By Frank Lewis
Mark M. Beatty, 56, of Wellston, Ohio, pleaded guilty in U.S. District Court to violating the Native American Graves Protection and Repatriation Act by purchasing human remains of Native Americans. The case is the first criminal enforcement of the Native American Graves Protection and Repatriation Act in the Southern District of Ohio.
Carter M. Stewart, United States Attorney for the Southern District of Ohio, Angela L. Byers, Special Agent in Charge, Federal Bureau of Investigation (FBI), Cincinnati Field Division, Jackson County Sheriff Tedd Frazier and Rick Perkins, Chief Ranger, National Park Service at Hopewell Culture National Historical Park, announced the plea entered into today before U.S. Magistrate Judge Elizabeth Preston Deavers.

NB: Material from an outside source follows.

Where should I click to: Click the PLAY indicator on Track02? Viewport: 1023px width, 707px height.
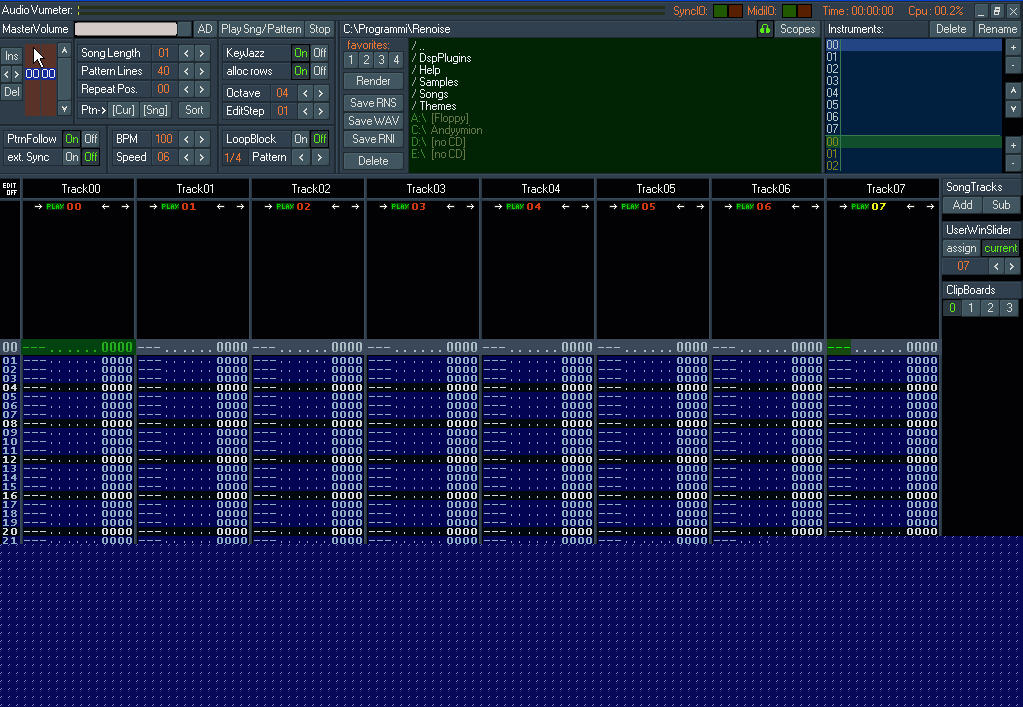284,207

According to court documents, individuals were observed digging in a rock shelter in Salt Creek Valley in Jackson County, Ohio. When they were approached, they ran off into the woods and left behind shovels, dirt sifters, buckets and trash. Investigators confirmed that at least two individuals were digging on the property and had unburied human remains.
The U.S. Attorney’s Office says Beatty admitted to purchasing those remains.

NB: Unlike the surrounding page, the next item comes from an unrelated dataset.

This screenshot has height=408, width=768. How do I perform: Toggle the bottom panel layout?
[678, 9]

An anthropologist confirmed that the human remains were consistent with Native Americans, specifically identifiable by cradle boarding, a cultural activity used only by Native Americans in North America. The identity of the remains was also confirmed by an archaeologist, who verified that rockshelters were used extensively for burials in Southern Ohio and specifically in Jackson County.
DNA testing concluded a direct connection to present day Native Americans living in the United States today.

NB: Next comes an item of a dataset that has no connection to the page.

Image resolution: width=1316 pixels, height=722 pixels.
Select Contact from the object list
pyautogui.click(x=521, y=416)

“We are going to continue to investigate crimes against the Native American Graves Protection and Repatriation Act,” Frazier said.
The parties involved in the case have agreed to a proposed sentence of three years of probation including three months home confinement, a $3,500 fine and restitution in the amount of $1,000 to the Miami Tribe of Oklahoma, to be used for re-burial of the Native American remains. The remains will be transferred to the federally recognized tribes who have assisted with the case, and re-buried in Ohio at an undisclosed location and in private once all the court proceedings are completed.
Beatty has also agreed to publish an advertisement in a circulation warning others not to engage in illegal excavation of Native American bones and artifacts. As part of his plea, he has agreed to perform 100 hours of community service for a program that protects or promotes the interests of Native Americans.
Stewart commended the investigation by the Jackson County Sheriff’s Office and FBI and the participation from an archaeologist from Wayne National Forest and researchers from Ohio University, The Ohio State University and Washington State University, as well as Assistant United States Attorneys J. Michael Marous and Brian Martinez, who are representing the United States in this case.